Édition du 13 novembre 2018

Une tribune libre pour la gauche québécoise en marche

Logement

Du logement social pour éviter la rue et en sortir ! (RAPSIM)

MONTRÉAL, le 13 sept. 2018 - Le RAPSIM participe aujourd’hui à la grande marche De Villes en villages pour le droit au logement de passage à Montréal, pour souligner l’importance du logement social dans la lutte à l’itinérance. À deux semaines des élections, il est essentiel que les partis s’engagent à investir massivement dans le logement social, ainsi que dans le soutien communautaire qui y est offert dans les projets destinés aux personnes itinérantes.

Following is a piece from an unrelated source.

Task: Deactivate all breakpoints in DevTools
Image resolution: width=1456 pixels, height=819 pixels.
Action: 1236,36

Une réponse essentielle en itinérance

Le logement social constitue une réponse essentielle tant pour prévenir le passage à la rue que pour permettre à des personnes d’en sortir de façon durable. À Montréal, ce sont plus de 2500 logements sociaux avec soutien communautaire qui ont été développés depuis 30 ans pour des personnes en situation ou à risque d’itinérance. À l’image des besoins des personnes sans-abri, ces projets sont multiples. Certains offrent du logement transitoire allant de quelques mois à plusieurs années, d’autres offrent du logement permanent sans durée limitée. Certains s’adressent à un public spécifique (femmes, jeunes, personnes ayant des enjeux de dépendances, etc.), d’autres sont généralistes.

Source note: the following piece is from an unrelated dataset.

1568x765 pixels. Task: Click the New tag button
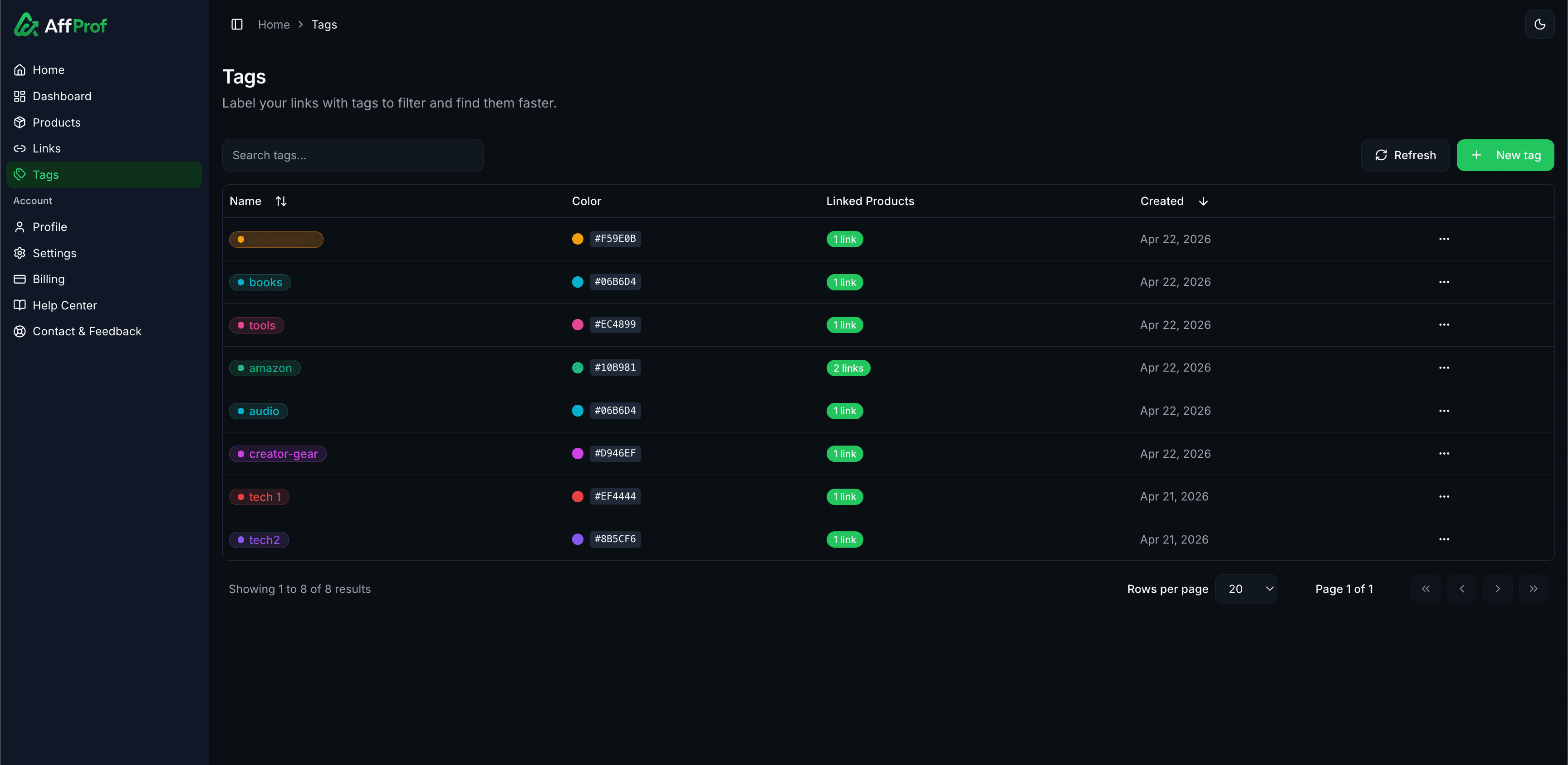point(1504,155)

Au-delà d’un toit : des milieux de vie

Grâce au soutien communautaire qui y est offert, ces projets représentent bien plus qu’un toit. Ils constituent de véritables milieux de vie pour leurs locataires. Le soutien communautaire est une pratique d’intervention développée par les organismes en logement social pour soutenir les locataires dans leur milieu de vie et favoriser leur stabilité résidentielle. Allant de l’accompagnement individuel à l’organisation de soupers communautaires en passant par la défense collective des droits, l’éducation populaire et la résolution de conflits, cette pratique est essentielle dans les projets destinés aux personnes itinérantes. Elle leur permet de sortir de l’isolement, de développer un sentiment d’appartenance et un ancrage dans leur milieu de vie.

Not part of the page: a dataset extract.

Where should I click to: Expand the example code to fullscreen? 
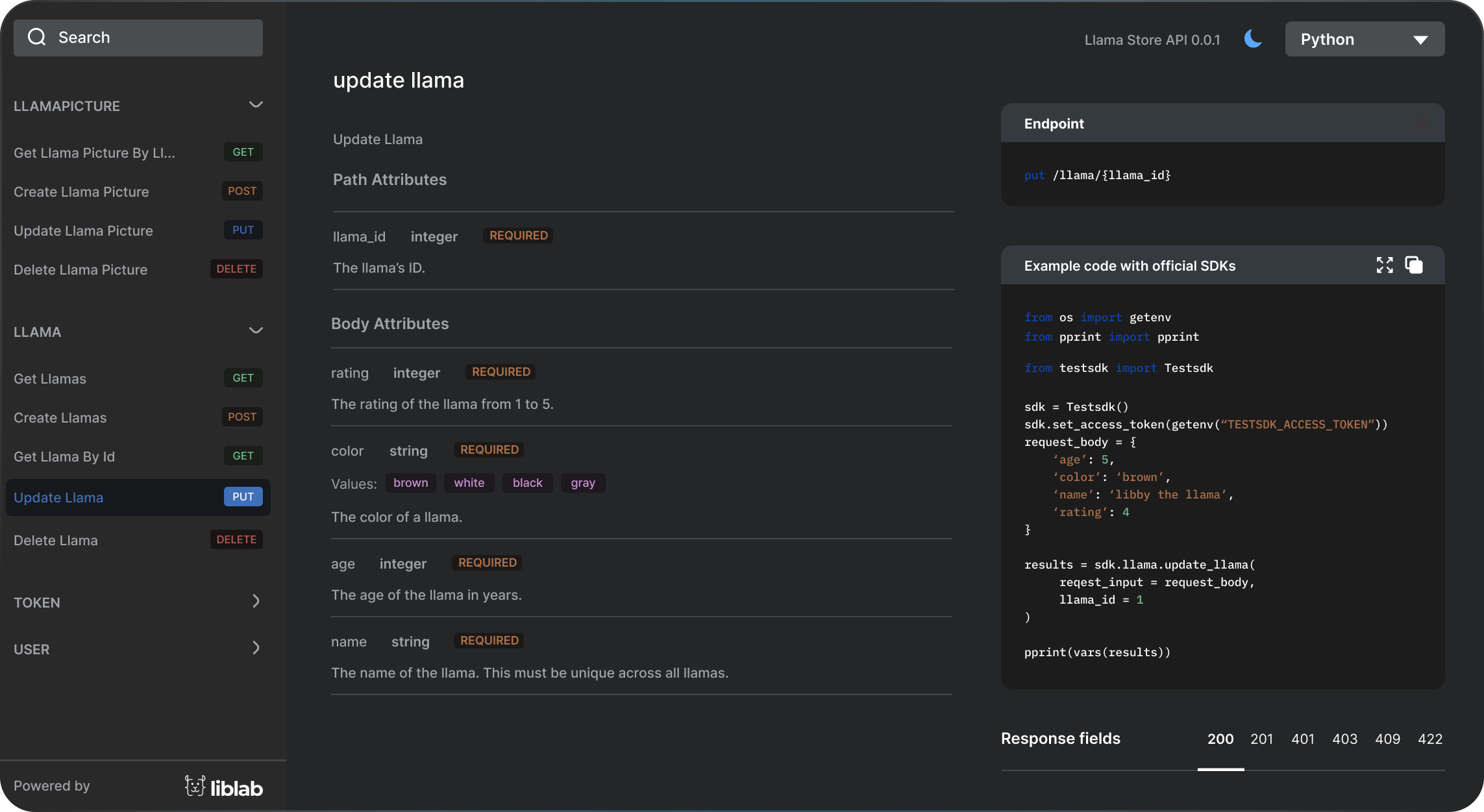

Or le soutien communautaire souffre d’un manque criant de financement depuis plusieurs années. À Montréal, Le RAPSIM et la Fédération des OSBL d’habitation de Montréal (FOHM) demandent 7 millions $ additionnels pour répondre aux besoins en matière de soutien communautaire. À l’échelle du Québec, ces besoins sont évalués à 30 millions $ minimum. Pour lutter contre l’itinérance, le gouvernement du Québec doit non seulement investir dans la brique et le béton mais aussi dans l’intervention. Ce sont deux volets indispensables dans les projets destinés aux personnes itinérantes, d’affirmer Alice Lepetit, organisatrice communautaire au RAPSIM.